Excerpted text →
Hi,
rdos wrote:I'll use the 4K bitmap approach, with a 4 byte header for each bitmap, as this can be implemented without spinlocks, which is a great advantage.
If there are 20 different ways of implementing something (where some methods use spinlocks and some don't); you have to compare each method to determine the advantages/disadvantages of each. You can't assume that "no spinlocks" is an advantage - it's possible that one of the methods that does use spinlocks is better than all of the methods that don't use spinlocks.
rdos wrote:I think I will use 8MB linear address space for the page bitmaps, which would support 256GB of physical memory.
Is there any reason why you can't determine how many page bitmaps you need during boot? You've said that your OS supports old computers and you've said the OS is mostly for embedded systems, and an old embedded system that only has 16 MiB of RAM would only need (part of) 1 bitmap and doesn't need to have half the usable RAM wasted.
rdos wrote:Switching active block is done by finding the first block with the largest number of free pages. This is done like that because allocation speed is faster the more free pages a bitmap contains. This search algorithm is lockless.
If each CPUs was using a different active block; then sooner or later 2 or more CPUs would go looking for the first block with the largest number of free pages at the same/similar time and find the same active block. Once 2 or more CPUs are using the same active block then they end up "accidentally synchronised" - that block becomes full and the CPUs that were using it search for a new active block at the same/similar time and are likely to find the same block as each other again. Once you've got groups of CPUs that happen to be using the same active block, when 2 or more groups of CPUs search for a new active block at the same/similar time then the groups combine.

Provided material →
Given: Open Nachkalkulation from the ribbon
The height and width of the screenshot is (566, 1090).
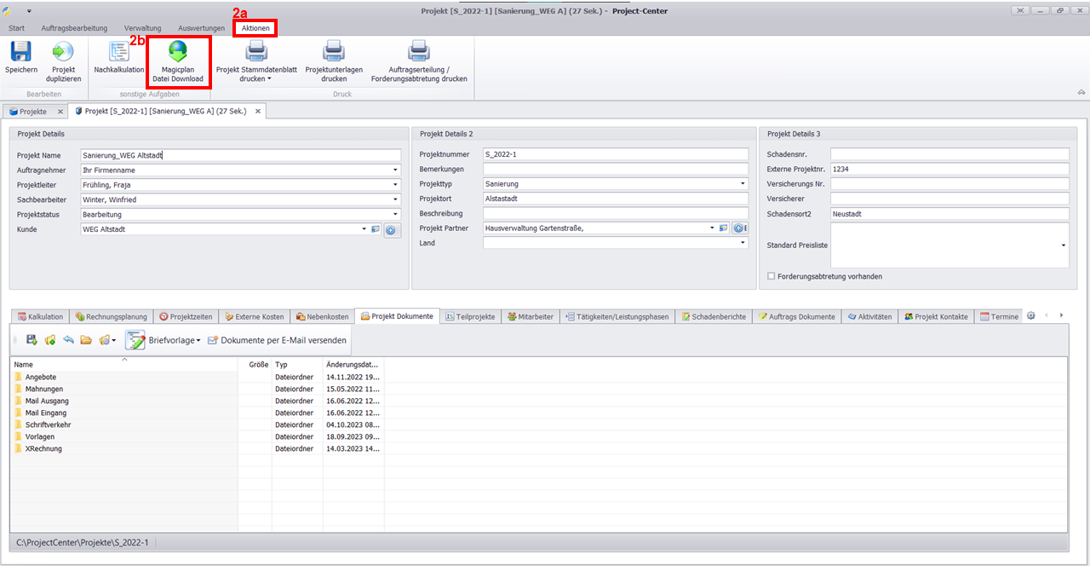Looking at the screenshot, I should click(119, 53).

Set task 1 →
Decide whether each statement agrees with the thread on page bitmaps above. Answer yes or no for each, quoting the deciding words from the thread.
(a) rdos plans to reserve 8MB of linear address space for the page bitmaps, enough for 256GB of physical memory.
(b) The reply holds that not using spinlocks can be assumed to be an advantage.
(c) According to rdos, the search for a new active block is lockless.
Set task 2 →
Echo the thread on page bitmaps word for word, from "rdos wrote:I think" up to and including "usable RAM wasted.".

Written answer 1 →
(a) Yes: "I think I will use 8MB linear address space for the page bitmaps, which would support 256GB of physical memory."
(b) No: "You can't assume that "no spinlocks" is an advantage"
(c) Yes: "This search algorithm is lockless."

Written answer 2 →
rdos wrote:I think I will use 8MB linear address space for the page bitmaps, which would support 256GB of physical memory.
Is there any reason why you can't determine how many page bitmaps you need during boot? You've said that your OS supports old computers and you've said the OS is mostly for embedded systems, and an old embedded system that only has 16 MiB of RAM would only need (part of) 1 bitmap and doesn't need to have half the usable RAM wasted.